Work instructions: Reproduce, with no changes, the line where "Click the Advertisements" appears and every subsequent line of the listing, the last one included.

Listed records:
================
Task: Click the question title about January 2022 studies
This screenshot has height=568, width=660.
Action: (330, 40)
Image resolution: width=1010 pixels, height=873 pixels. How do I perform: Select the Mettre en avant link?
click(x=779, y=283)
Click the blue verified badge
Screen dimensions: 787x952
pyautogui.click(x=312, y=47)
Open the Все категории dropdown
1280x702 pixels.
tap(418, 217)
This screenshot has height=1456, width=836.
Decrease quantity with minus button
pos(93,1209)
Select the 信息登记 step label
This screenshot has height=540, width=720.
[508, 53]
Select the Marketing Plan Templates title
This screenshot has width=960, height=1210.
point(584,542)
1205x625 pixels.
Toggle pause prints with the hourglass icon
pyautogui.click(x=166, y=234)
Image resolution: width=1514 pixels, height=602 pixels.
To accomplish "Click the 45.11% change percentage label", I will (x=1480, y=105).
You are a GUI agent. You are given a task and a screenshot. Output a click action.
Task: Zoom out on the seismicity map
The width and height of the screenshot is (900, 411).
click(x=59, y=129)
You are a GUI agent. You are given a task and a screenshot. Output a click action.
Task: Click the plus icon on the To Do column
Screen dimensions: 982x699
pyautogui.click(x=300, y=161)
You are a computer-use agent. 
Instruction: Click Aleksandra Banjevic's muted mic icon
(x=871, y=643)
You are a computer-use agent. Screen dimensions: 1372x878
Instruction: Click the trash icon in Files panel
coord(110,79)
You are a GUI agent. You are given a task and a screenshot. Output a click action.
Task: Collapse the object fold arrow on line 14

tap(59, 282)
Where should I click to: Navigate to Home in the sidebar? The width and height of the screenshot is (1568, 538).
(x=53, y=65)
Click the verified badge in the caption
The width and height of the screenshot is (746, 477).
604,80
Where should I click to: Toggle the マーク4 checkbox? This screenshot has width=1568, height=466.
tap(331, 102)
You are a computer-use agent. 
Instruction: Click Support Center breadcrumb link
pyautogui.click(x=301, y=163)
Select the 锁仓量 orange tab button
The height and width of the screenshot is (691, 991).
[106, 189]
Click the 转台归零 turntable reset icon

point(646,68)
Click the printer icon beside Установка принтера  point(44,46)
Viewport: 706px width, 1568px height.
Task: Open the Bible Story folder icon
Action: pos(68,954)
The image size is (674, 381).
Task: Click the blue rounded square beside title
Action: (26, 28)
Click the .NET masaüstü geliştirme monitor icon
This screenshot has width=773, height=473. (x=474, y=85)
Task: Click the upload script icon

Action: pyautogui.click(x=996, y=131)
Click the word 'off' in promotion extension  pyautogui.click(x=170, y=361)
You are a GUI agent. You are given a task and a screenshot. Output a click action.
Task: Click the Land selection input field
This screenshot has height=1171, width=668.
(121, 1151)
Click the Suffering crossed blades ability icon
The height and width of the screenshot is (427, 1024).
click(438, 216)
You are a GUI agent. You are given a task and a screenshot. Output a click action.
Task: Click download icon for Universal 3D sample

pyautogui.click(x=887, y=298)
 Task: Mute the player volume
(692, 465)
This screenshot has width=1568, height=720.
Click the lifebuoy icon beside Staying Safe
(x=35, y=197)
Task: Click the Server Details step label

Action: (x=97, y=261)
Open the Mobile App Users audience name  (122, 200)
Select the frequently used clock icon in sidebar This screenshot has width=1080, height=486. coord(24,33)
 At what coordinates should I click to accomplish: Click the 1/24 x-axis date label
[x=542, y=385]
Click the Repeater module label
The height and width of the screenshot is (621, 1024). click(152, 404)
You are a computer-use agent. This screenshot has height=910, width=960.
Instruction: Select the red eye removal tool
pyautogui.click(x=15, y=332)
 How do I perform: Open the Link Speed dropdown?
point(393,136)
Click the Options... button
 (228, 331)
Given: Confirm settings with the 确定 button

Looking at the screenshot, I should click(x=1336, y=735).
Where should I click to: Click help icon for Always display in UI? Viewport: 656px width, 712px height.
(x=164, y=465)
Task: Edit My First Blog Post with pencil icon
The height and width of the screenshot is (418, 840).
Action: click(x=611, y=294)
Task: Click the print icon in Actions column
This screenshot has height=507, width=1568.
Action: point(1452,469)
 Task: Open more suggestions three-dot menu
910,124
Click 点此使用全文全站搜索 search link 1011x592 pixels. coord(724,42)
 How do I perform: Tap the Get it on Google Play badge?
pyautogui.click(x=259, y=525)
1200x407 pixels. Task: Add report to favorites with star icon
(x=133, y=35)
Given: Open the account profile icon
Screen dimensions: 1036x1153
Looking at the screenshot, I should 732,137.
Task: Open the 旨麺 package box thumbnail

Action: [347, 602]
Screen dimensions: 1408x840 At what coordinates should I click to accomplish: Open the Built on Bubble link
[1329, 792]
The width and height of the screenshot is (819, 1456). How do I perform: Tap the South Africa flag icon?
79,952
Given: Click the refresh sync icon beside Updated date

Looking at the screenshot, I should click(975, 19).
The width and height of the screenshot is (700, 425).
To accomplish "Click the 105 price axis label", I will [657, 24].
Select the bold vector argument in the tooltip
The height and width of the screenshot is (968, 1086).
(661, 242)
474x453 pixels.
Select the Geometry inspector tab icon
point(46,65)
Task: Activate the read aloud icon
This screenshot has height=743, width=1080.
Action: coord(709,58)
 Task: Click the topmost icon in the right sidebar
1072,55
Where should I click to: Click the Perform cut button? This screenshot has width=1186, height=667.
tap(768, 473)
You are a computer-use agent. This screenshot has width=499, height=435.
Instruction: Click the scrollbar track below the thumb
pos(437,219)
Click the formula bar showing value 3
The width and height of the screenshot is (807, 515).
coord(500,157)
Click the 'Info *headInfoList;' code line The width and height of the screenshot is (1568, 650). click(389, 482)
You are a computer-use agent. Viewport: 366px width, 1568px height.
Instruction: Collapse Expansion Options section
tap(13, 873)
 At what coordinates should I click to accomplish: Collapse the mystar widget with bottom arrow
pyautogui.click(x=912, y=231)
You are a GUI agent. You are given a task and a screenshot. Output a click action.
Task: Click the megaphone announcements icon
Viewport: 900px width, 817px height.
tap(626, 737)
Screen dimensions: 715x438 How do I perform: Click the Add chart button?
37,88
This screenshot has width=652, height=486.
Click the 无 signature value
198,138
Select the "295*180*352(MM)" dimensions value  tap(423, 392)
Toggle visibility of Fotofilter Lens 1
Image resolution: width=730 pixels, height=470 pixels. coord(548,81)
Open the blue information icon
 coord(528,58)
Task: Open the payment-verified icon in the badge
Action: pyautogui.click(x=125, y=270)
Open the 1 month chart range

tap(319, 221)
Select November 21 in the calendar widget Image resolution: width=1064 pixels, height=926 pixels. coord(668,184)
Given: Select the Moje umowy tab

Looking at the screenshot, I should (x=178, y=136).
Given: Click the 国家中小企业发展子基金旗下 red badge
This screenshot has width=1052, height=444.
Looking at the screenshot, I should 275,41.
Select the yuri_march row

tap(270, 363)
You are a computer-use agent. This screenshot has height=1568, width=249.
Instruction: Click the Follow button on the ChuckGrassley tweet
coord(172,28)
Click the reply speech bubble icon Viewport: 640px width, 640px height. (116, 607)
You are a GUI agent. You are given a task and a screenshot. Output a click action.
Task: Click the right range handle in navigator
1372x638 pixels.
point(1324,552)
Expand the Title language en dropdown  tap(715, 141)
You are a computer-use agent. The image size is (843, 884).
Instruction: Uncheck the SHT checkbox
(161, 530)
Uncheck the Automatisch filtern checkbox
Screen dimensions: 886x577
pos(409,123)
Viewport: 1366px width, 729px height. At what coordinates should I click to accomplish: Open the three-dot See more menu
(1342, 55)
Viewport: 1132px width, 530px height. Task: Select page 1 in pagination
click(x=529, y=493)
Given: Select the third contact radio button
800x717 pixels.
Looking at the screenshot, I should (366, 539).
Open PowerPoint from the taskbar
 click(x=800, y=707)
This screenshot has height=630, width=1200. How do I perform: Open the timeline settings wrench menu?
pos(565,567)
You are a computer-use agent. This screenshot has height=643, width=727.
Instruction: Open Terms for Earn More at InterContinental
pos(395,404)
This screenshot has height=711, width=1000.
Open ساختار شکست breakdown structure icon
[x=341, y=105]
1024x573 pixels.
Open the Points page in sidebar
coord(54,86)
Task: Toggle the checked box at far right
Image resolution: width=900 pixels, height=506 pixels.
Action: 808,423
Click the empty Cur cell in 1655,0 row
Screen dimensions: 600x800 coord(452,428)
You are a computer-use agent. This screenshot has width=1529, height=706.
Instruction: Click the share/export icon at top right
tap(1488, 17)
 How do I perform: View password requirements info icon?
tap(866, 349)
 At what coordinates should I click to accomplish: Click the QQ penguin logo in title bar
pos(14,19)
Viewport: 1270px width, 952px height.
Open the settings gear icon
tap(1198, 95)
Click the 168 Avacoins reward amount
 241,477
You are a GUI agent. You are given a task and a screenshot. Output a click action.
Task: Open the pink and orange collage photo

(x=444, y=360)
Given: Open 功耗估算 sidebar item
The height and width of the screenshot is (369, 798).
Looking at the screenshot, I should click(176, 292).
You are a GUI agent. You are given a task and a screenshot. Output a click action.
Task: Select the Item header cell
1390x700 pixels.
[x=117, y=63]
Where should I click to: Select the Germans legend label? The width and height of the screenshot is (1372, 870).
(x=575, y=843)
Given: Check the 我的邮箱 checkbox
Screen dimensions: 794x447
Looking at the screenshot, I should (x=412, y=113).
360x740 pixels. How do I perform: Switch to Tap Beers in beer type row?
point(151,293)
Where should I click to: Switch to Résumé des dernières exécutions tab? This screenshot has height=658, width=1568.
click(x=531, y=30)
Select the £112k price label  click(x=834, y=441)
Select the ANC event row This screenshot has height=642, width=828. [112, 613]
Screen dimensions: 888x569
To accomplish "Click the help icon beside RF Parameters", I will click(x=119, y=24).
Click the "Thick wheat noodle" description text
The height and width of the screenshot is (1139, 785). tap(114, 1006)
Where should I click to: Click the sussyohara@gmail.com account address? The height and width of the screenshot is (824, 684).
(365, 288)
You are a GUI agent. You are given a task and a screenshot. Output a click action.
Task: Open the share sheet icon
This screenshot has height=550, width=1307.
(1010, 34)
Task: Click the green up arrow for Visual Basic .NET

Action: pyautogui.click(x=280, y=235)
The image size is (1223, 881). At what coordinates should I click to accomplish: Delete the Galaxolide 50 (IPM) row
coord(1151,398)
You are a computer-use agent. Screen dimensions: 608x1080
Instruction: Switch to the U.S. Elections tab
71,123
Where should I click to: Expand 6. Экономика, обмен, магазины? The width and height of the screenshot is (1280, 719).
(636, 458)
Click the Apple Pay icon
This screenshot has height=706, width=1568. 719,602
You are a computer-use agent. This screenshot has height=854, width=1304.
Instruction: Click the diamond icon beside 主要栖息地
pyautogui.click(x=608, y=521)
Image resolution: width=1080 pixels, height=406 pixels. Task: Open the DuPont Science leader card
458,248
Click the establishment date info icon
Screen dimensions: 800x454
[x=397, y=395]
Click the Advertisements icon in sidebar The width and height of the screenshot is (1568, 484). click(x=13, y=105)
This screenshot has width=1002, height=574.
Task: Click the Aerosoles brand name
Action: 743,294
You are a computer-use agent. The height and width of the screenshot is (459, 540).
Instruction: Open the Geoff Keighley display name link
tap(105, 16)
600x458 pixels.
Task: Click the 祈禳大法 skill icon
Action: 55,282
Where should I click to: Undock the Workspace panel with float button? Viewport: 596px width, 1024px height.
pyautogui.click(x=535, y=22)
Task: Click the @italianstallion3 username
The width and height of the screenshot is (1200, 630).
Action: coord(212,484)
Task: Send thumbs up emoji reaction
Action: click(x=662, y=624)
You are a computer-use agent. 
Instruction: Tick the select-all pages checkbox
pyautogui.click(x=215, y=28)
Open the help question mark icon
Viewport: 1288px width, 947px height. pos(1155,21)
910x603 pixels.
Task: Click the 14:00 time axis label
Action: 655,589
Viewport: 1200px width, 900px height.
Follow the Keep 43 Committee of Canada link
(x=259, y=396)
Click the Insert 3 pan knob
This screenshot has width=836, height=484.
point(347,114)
================
Exercise output:
Click the Advertisements icon in sidebar The width and height of the screenshot is (1568, 484). click(x=13, y=105)
This screenshot has width=1002, height=574.
Task: Click the Aerosoles brand name
Action: 743,294
You are a computer-use agent. The height and width of the screenshot is (459, 540).
Instruction: Open the Geoff Keighley display name link
tap(105, 16)
600x458 pixels.
Task: Click the 祈禳大法 skill icon
Action: 55,282
Where should I click to: Undock the Workspace panel with float button? Viewport: 596px width, 1024px height.
pyautogui.click(x=535, y=22)
Task: Click the @italianstallion3 username
The width and height of the screenshot is (1200, 630).
Action: coord(212,484)
Task: Send thumbs up emoji reaction
Action: click(x=662, y=624)
You are a computer-use agent. 
Instruction: Tick the select-all pages checkbox
pyautogui.click(x=215, y=28)
Open the help question mark icon
Viewport: 1288px width, 947px height. pos(1155,21)
910x603 pixels.
Task: Click the 14:00 time axis label
Action: 655,589
Viewport: 1200px width, 900px height.
Follow the Keep 43 Committee of Canada link
(x=259, y=396)
Click the Insert 3 pan knob
This screenshot has width=836, height=484.
point(347,114)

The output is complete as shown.